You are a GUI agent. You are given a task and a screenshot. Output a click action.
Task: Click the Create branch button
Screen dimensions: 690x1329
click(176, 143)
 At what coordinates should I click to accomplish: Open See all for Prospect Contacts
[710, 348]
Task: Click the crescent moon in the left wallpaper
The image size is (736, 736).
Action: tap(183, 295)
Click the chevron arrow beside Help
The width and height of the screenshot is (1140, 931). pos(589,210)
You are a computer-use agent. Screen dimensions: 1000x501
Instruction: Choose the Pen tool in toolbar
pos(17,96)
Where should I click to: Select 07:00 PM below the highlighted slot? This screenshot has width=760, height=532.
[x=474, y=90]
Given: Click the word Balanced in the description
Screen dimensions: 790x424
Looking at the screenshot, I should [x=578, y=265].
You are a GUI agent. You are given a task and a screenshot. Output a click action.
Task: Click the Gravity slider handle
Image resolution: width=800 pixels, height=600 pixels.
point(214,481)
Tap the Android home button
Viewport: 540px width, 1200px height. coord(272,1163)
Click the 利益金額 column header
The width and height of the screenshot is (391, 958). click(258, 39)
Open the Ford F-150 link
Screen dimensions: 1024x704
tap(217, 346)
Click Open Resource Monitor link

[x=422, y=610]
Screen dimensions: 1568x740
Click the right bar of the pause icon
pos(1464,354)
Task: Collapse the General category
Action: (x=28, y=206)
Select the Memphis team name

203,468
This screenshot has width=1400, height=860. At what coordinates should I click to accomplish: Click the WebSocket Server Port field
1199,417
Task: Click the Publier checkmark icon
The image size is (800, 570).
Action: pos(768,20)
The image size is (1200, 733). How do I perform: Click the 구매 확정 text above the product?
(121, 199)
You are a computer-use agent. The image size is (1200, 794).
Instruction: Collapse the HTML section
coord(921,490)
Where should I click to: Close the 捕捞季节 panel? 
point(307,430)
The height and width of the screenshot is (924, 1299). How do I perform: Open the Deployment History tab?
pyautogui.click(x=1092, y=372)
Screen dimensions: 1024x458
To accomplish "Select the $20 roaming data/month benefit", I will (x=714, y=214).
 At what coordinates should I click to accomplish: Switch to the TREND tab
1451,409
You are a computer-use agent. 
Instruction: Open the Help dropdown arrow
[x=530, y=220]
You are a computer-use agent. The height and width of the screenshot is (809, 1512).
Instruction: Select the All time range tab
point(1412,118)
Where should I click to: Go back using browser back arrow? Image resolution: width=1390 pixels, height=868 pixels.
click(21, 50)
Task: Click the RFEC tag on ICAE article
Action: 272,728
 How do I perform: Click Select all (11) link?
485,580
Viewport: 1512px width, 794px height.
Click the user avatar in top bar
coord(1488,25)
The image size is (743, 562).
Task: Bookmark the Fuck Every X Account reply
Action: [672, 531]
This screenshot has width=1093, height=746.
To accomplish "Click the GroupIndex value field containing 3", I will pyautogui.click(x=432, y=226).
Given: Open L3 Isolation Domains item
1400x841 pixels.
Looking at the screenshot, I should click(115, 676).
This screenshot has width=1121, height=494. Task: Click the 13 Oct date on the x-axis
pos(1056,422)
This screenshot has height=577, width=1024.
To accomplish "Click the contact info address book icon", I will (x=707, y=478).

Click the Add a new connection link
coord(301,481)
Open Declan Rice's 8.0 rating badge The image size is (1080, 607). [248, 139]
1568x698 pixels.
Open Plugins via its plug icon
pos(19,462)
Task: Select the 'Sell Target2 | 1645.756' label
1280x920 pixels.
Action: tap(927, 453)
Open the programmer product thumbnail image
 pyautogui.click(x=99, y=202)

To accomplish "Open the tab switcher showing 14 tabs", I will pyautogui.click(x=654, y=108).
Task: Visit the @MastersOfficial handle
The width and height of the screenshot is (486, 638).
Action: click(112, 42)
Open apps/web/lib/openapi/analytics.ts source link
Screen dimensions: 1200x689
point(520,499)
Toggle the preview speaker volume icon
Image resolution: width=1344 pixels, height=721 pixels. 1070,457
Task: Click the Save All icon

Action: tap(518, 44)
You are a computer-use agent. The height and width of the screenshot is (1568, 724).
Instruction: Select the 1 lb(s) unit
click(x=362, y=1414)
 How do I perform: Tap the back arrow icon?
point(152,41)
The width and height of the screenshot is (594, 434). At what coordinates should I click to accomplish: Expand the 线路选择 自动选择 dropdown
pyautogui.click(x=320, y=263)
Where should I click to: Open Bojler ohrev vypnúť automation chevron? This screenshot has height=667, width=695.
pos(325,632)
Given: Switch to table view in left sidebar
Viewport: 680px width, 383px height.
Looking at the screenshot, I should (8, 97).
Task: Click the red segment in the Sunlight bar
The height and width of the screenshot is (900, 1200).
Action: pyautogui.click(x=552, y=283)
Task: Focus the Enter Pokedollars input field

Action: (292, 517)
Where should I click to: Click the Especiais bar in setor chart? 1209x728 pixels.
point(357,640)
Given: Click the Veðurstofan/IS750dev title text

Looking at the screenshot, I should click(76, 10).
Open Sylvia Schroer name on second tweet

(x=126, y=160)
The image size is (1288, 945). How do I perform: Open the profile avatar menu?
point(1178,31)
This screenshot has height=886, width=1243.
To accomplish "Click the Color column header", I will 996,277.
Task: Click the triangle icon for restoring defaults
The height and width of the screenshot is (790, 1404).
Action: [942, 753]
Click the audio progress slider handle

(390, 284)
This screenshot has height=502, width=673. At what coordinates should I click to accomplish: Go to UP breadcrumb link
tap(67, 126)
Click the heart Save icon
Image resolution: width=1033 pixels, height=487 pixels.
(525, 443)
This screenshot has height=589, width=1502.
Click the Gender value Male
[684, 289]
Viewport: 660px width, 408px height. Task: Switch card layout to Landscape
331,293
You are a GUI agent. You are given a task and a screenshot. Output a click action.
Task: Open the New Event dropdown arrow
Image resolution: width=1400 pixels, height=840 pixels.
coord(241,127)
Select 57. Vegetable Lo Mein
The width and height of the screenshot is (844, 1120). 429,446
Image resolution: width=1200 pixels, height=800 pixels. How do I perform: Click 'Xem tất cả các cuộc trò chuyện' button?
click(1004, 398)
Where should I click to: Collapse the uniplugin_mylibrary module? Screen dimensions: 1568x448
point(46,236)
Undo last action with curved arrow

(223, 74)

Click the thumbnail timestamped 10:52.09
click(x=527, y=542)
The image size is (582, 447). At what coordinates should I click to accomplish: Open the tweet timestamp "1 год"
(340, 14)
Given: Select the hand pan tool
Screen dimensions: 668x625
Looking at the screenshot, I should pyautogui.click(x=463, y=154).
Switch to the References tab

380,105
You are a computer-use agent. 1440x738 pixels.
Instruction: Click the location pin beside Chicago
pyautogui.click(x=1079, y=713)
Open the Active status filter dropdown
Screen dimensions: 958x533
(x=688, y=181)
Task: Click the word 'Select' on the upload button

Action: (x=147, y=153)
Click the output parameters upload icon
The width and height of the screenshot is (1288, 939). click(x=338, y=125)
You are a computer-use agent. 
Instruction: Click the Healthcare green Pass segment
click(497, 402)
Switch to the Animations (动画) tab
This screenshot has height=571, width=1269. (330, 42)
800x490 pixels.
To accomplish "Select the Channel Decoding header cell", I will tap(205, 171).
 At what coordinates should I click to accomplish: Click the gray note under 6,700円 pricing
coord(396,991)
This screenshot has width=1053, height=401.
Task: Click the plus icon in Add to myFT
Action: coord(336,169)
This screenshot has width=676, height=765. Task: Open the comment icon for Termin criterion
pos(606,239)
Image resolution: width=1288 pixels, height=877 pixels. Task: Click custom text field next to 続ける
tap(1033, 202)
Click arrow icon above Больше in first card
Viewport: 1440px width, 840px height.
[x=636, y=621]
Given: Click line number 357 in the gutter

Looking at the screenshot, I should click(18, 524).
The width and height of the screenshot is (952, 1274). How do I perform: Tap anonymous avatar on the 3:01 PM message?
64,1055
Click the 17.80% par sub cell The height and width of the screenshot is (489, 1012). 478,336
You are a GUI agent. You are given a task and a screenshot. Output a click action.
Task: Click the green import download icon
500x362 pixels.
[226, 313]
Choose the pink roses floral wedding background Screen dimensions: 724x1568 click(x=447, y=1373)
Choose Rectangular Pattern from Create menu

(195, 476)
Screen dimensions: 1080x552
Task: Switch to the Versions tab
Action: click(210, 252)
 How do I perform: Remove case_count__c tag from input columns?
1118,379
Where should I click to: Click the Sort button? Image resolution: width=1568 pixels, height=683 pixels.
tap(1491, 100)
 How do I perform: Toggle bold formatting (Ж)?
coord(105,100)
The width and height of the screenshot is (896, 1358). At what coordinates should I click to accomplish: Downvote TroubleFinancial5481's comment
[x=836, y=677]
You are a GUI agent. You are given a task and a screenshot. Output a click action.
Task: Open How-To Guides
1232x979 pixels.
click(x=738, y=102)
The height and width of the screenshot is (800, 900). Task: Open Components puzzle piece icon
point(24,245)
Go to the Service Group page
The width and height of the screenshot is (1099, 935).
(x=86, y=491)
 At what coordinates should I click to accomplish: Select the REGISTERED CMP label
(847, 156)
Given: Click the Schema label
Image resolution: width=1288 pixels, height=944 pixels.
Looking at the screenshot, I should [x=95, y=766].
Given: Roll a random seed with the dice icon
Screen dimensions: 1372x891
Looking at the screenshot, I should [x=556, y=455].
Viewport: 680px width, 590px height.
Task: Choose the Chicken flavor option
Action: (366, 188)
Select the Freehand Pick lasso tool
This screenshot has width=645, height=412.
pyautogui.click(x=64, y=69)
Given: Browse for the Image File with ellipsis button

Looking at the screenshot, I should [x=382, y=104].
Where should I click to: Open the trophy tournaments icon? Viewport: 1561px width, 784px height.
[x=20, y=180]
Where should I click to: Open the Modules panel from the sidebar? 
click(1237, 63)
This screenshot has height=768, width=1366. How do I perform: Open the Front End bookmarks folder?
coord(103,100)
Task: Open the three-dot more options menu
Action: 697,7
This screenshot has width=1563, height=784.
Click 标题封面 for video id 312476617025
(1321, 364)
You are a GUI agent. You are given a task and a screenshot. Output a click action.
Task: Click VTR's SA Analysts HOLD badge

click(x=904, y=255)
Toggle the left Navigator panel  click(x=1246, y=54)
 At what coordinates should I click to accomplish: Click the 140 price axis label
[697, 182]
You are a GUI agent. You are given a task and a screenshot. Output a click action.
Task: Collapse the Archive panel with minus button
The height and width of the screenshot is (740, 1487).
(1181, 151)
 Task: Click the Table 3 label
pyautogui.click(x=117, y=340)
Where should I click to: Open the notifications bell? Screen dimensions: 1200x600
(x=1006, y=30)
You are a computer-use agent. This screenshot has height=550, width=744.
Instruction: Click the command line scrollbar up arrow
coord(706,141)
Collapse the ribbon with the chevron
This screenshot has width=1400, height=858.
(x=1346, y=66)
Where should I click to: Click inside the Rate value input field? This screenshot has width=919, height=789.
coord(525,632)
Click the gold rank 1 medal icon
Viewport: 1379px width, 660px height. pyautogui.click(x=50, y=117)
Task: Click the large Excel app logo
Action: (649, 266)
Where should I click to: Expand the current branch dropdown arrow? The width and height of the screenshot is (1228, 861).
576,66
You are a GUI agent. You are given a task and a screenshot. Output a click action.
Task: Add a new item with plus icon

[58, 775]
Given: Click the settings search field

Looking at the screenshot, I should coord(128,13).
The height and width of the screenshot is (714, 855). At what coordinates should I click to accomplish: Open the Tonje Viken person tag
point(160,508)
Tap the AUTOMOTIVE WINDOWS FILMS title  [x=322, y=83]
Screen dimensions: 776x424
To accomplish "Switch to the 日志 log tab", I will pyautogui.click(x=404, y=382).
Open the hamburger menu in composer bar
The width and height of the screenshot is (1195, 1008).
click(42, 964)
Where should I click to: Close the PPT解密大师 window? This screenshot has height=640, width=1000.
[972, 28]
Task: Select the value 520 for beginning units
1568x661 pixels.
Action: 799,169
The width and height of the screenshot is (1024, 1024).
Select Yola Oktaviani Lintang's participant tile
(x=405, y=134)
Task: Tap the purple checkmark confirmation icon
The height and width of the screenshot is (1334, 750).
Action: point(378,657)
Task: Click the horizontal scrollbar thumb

Goal of the exercise ▸ Recast the entries between the line holding "At what coordinates should I click to accomplish: Click the gray" and the line holding "pos(606,239)", inclusive, as a JSON list of strings with one string per line and blank lines omitted.

Written solution ▸
[
  " At what coordinates should I click to accomplish: Click the gray note under 6,700円 pricing",
  "coord(396,991)",
  "This screenshot has width=1053, height=401.",
  "Task: Click the plus icon in Add to myFT",
  "Action: coord(336,169)",
  "This screenshot has width=676, height=765. Task: Open the comment icon for Termin criterion",
  "pos(606,239)"
]